Directed by Craig Johnson
Starring Woody Harrelson, Laura Dern, Isabella Amara and Cheryl Hinds.
It’s not easy to like Wilson (Woody Harrelson). A lonely misanthrope who just wants to be loved and to connect with those around him, he gets it wrong every time. He says the first thing that comes into his head, no matter how tactless or inappropriate. But when his father dies, it’s a watershed moment. Wilson is now completely on his own so he decides to track down his ex-wife – only to discover they had a daughter he never knew about and who was adopted. It’s the chance he’s been looking for.
Wilson arrives off the back of screenings at Sundance London last week and after some decidedly lukewarm reviews Stateside. But is it the film that’s the problem or the character? Let’s start with the man himself.
Despite his loneliness and complete lack of tact, he’s also remarkably insensitive to the needs of others, especially when it comes to personal space.

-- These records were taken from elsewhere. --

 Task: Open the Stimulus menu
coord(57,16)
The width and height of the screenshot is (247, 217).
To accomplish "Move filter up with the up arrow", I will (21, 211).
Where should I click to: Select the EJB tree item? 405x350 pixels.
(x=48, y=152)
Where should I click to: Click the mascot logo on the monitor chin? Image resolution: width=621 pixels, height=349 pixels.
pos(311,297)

It’s not that he doesn’t respect it, he completely ignores it, a real social faux pas given our preoccupation with laptops and mobile phones, so he’s immediately at odds with just about everybody. Yet, although you probably wouldn’t want to sit next to him on the bus, there are times when you think there just might be a grain of truth in what he says.
What makes him funny is that he actually comes out with things we’ve probably all thought at some point, but never dared say because it would offend and generally make matters worse. But he comes right out and says them. For everybody to hear. Pity the woman in the street who makes a huge fuss of his dog, talking to it as if it were a baby. Wilson responds in a high pitched, childish voice, pretending to be the dog. The woman’s not impressed.
So it’s no surprise that his ex-wife Pippi (Laura Dern) isn’t exactly filled with joy to see him again, especially after a gap of 17 years. But when he discovers she had a daughter he never knew about and who was adopted, the balance of their relationship changes. For Wilson, this is the chance he’s been looking for: to be a father in his own right and build a relationship with his child. Guess what? It doesn’t go quite according to plan.
The film doesn’t fall down on the acting front, with Harrelson giving us a timely reminder of his comedy credentials in generating the laughs but also giving a deeper character study. You’re happy watching him on the screen, laughing at him but would you want him to come and sit next to you on the bus, especially when there’s row upon row of empty seats? Probably not. Laura Dern plays wonderfully against type as his ex, a tattooed waitress who looks a little rough around the edges and isn’t averse to bashing him over the head with her handbag.
The film’s real problem shows itself just over half way through, when Wilson ends up in prison. At that – very predictable – moment, it all starts to go downhill: the storyline becomes all too obvious and the change in tone is short on credibility. It doesn’t get any better after his release, as he embarks on a relationship that is way too rose tinted. It’s as if two films have been sandwiched together to make one – one where the glue isn’t doesn’t its job.
That said, Harrelson fans won’t be disappointed. It shows off his comic talents to the full and he has a blast in the role. But the film just doesn’t live up to him.